According to studies done by Walter Stroup, an associate professor at University of Texas at Austin, and two other researchers, the design flaw in the Texas Assessment of Knowledge and Skills (TAKS) assessments suggests the exams “are virtually useless at measuring the effects of classroom instruction,” this story in The New York Times says.
This conclusion is important, given that these standardized tests are being used to evaluate students, schools and teachers in Texas and many other states. This new finding adds to the mountain of problems found with standardized tests that have led accountability experts to warn against using them for high-stakes accountability purposes. School reformers have ignored the warnings.
A Texas official who deals with assessments at the Texas Education Agency said that the agency would have to look into Stroup’s findings but believed he was operating under misunderstandings about test development.
Stroup, who is in the College of Education’s Department of Curriculum and Instruction, doesn’t buy that argument.

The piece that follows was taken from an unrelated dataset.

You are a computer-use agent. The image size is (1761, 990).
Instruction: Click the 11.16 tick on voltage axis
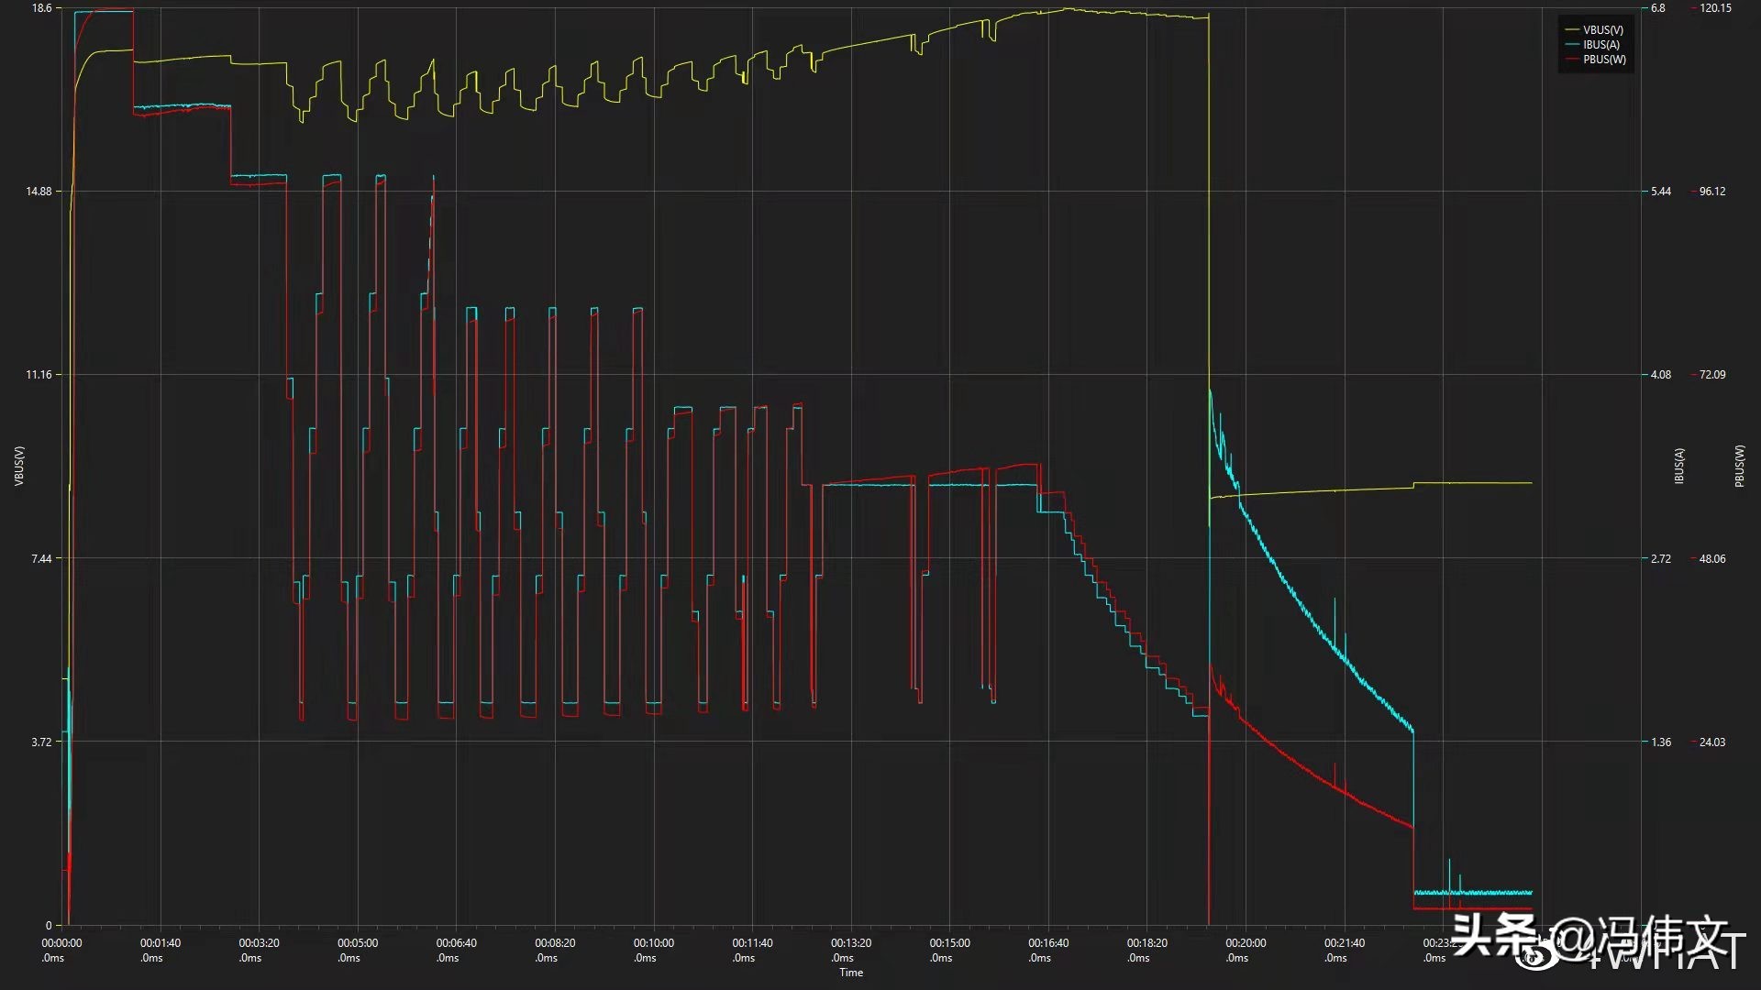click(39, 375)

He was quoted by The Times as saying this: “I’d love if everyone could say, ‘You are wrong, everything’s fine,.’ But these are hundreds and hundreds of numbers that we’ve run now.”
What Stroup and his colleagues found was that the designers of the exams, Pearson, select questions based on a “ model that correlates students’ ability with the probability that they will get a question right,” the Times said.
The result is a test that doesn’t measure student learning, but is more effective in ranking students.
The Texas tests have been controversial for years for one reason or another. In fact, last year officials discarded what was called the Texas Projection Measure, a mathematical formula that allowed schools and districts to count students who flunked the TAKS test as having passed, if the formula showed they would be able to pass the test later on.
How a mathematical formula is supposed to be able to do that with great accuracy is a question begging an answer.
Texas has seen in recent months something of a revolt against high-stakes standardized tests. Hundreds of school districts have passed resolutions calling for an end to high-stakes testing, and even the former state schools commissioner criticized the reliance on these tests in school accountability.